Example 54
Lipid bilayer studies were performed as described elsewhere (Sunstrom, 1996; Miller, 1986). A lipid mixture of palmitoyl-oleoyl-phosphatidylethanolamine, palmitoyl-oleoyl-phosphatidylserine and palmitoyl-oleoyl-phosphatidylcholine (5:3:2) (Avanti Polar Lipids, Alabaster, Ala.) was used. The lipid mixture was painted onto an aperture of 150-200 μm in the wall of a 1 ml delrin cup. The aperture separates two chambers, cis and trans, both containing salt solutions at different concentrations. The cis chamber was connected to ground and the trans chamber to the input of an Axopatch 200 amplifier. Normally the cis chamber contained 500 mM KCl and the trans 50 mM KCl. The bilayer formation was monitored electrically by the amplitude of the current pulse generated by a current ramp.
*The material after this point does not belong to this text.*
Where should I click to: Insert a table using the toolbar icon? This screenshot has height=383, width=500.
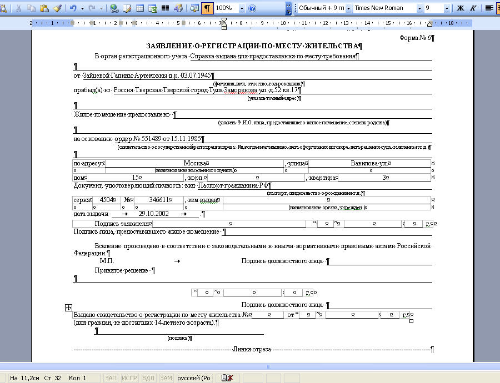tap(139, 8)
The potentials were measured in the trans chamber with respect to the cis. The protein was added to the cis chamber and stirred until channel activity was seen. The currents were filtered at 1000 Hz, digitized at 5000 Hz and stored on magnetic disk.
The dengue virus M protein C-terminal peptide (DMVC) was dissolved in 2,2,2-trifluoroethanol (TFE) at 0.05 mg/ml to 1 mg/ml. 10 μl of this was added to the cis chamber of the bilayer which was stirred. Channel activity was seen within 15-30 min.